Hello, my name is Kate, I’m from Russia. I’m 25 and for the last two years I’ve been working at the vocational school as an English teacher. Not so long ago I understood that I need to change my life somehow and started to look for a way to improve the situation. I had an extremely good experience of volunteering at the ecological camp in Spain so I decided that I need to take up international volunteering as for my gap-year. It turned up that from all the variants EVS was the best. I’m not going to enumerate the reasons why exactly because for all the EVS participants they sound banal, but here’s why EVS suited me best: and that’s the possibility of doing what I always wanted to do.

I always liked Literature and even wrote the short stories and the scripts for the sketches at the students’ theatre. I hated studying at Philological department but writing was the only thing I liked from my University time. And here in Trbovlje there was exactly the vacancy for the volunteering at the theatre. And they appreciated my idea of writing something for being played. I’ve already applied for the EVS in the theatre in Poland but I was rejected and it really broke my heart. So when I was approved in Slovenia that was a perfect match.

I’ve always been not so bad in Geography, so I knew what Slovenia is about. In comparison with Russia it is like a breath of fresh air, because everything you need is near: mountains, seaside and the valleys with the small towns inside seem like landscapes from the children’s fairytale. After the industrial giant with one million and a half population from which I come from that feels literally like a spa resort. Even the coal-mining capital of Slovenia with the highest chimney from the power station in Europe that I live in now (Trbovlje, ladies and gentlemen) for an average Russian seems like a perfect place for vacation.

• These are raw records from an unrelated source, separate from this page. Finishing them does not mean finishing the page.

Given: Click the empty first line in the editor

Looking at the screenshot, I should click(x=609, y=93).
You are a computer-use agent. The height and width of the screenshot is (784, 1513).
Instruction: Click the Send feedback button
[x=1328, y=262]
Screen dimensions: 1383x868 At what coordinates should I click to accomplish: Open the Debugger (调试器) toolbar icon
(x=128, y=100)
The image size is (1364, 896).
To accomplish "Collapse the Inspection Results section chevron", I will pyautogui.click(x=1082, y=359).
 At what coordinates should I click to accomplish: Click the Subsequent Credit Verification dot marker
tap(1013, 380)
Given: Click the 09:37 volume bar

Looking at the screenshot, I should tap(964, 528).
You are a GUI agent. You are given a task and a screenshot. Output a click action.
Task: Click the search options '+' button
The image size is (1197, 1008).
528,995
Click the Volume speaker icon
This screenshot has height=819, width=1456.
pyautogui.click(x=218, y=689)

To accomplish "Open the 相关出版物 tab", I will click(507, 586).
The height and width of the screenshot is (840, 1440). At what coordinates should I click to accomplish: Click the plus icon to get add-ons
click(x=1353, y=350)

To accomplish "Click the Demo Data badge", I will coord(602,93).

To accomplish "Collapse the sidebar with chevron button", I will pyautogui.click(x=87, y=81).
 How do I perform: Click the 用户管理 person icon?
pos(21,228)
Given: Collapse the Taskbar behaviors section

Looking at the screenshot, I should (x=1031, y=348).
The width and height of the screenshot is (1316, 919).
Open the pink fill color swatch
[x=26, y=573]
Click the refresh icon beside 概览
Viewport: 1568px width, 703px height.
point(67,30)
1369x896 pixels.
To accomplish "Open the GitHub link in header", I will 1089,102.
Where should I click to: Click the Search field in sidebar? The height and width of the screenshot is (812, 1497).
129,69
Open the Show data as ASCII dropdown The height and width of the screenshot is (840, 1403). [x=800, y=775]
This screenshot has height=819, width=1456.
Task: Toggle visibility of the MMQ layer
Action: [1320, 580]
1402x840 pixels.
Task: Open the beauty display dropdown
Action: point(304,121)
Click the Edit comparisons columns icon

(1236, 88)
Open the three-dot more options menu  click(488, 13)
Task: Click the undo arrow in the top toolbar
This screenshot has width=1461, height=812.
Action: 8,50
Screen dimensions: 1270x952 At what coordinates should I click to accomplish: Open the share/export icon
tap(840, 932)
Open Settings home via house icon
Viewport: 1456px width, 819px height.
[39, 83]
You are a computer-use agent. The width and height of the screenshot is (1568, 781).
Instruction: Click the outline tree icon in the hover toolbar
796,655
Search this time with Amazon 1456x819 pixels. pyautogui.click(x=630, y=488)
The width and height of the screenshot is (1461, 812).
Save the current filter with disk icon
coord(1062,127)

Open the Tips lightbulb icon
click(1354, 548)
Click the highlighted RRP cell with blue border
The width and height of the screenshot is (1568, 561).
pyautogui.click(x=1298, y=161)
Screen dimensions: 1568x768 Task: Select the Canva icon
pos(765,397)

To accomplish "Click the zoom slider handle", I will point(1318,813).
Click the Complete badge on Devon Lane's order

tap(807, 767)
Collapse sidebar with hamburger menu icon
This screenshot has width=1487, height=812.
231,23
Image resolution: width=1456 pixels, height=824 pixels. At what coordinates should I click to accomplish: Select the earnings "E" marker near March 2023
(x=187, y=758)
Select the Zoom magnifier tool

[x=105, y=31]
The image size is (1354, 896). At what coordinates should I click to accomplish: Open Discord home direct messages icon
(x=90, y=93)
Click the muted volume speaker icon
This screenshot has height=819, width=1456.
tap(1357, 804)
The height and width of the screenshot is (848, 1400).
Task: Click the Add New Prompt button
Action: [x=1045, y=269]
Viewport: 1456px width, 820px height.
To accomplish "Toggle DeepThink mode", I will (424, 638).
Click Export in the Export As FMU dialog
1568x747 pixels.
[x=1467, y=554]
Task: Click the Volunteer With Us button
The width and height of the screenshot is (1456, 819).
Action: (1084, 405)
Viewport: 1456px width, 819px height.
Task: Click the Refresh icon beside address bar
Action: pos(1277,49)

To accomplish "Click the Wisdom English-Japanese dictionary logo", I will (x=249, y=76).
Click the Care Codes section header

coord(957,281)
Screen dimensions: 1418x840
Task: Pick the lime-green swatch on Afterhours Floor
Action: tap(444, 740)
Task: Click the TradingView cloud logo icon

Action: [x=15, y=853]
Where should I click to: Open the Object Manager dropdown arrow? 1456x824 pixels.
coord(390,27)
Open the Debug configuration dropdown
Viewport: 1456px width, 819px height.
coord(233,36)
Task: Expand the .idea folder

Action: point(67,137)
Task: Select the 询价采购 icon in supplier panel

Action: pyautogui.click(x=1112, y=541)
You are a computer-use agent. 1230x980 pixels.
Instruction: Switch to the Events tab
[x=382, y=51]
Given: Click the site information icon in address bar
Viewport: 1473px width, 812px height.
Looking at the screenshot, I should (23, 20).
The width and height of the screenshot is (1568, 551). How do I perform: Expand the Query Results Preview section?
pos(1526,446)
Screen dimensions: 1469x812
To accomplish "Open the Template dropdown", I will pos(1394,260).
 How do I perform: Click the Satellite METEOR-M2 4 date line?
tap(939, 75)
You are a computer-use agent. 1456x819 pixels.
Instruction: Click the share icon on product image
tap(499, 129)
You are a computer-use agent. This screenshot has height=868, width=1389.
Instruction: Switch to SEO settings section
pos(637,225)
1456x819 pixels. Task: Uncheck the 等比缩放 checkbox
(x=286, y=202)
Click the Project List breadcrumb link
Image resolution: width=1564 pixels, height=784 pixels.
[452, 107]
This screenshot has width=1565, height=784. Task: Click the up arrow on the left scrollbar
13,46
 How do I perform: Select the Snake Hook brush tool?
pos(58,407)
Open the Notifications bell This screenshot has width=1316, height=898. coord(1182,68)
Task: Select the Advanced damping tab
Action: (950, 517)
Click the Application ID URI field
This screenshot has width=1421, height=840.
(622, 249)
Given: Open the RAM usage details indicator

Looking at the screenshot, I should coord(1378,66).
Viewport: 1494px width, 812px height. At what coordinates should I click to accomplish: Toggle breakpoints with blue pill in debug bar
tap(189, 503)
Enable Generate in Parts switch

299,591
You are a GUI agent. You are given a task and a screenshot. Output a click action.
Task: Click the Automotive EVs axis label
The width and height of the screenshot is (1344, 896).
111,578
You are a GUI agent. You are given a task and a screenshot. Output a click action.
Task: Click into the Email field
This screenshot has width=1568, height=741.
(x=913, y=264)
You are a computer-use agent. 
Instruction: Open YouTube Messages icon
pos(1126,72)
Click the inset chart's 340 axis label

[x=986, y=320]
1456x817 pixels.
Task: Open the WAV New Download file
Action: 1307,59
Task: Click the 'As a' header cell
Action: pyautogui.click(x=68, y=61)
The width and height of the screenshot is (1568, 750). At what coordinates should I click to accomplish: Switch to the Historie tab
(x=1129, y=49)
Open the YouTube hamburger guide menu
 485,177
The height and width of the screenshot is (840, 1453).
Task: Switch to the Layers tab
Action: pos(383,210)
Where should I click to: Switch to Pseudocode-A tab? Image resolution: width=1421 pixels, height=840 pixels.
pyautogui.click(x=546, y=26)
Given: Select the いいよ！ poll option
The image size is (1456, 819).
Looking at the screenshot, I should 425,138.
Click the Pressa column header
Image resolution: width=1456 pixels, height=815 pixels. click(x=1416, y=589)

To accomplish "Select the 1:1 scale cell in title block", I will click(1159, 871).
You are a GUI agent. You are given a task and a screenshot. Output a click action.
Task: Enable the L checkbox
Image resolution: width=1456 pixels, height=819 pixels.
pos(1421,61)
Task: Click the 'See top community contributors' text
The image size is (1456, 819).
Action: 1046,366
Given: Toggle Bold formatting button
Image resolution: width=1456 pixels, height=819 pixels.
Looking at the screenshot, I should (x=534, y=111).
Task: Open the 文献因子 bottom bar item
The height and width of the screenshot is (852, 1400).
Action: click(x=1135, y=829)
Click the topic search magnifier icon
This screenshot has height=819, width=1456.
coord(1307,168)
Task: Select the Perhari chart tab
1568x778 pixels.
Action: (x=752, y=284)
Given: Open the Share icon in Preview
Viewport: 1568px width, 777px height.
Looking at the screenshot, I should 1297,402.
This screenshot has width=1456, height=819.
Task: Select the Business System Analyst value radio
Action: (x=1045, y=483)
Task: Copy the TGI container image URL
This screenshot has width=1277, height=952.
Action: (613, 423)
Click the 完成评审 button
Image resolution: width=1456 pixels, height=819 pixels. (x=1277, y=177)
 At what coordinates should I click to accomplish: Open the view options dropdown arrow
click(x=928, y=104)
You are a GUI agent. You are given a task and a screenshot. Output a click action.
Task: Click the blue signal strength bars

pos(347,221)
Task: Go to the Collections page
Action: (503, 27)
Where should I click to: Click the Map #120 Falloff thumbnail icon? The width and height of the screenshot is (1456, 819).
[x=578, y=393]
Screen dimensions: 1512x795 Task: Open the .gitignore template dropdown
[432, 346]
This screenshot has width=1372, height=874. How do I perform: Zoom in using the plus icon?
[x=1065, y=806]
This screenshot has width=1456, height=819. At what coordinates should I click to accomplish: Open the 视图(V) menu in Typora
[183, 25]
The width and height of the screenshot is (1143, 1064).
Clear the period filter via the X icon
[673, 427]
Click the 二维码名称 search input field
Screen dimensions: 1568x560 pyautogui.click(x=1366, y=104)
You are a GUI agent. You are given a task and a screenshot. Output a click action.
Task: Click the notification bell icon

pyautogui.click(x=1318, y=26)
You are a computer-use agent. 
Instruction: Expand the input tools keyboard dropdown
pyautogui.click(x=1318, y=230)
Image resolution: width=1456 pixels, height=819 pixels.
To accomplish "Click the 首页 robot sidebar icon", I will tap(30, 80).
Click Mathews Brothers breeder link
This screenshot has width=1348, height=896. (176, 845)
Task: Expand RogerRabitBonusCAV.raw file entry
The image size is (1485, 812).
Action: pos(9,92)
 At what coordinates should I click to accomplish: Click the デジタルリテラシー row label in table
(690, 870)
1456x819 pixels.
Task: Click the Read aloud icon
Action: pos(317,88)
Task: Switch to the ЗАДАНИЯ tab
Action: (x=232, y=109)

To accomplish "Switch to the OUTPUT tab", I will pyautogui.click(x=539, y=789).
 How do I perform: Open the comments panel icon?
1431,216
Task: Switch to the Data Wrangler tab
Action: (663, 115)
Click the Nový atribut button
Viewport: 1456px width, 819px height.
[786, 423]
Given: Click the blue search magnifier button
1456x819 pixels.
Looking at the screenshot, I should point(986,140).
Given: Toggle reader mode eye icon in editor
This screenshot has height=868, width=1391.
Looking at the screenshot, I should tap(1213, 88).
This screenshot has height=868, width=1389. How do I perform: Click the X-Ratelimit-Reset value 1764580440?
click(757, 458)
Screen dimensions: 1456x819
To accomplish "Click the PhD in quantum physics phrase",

People who live here just don’t understand what they have and don’t appreciate, but that can be said about all people in the world.

People in Slovenia are pretty the same like in Russia: that I’ve learned when I was going to Trbovlje from Ljubljana by train. Just the same: tired people going home sitting on each other. Feels like home, really. But here maybe because of the small sizes or the climate people are much more relaxed and opened.  And really like to talk. They can start from the topic “weather” and end the conversation asking you about how you’d like to name your future children. People seem to be really interested in you, and that’s flattering.  They especially like to hear how it is to live in Russia, so I feel kind of a super-hero telling one in two that it is minus 30 in winter in my city. And people are so amazed by this fact drinking the third cup of coffee outside in a freezing cold when I can’t feel my fingers or legs. People fascinate, so does Slovenia.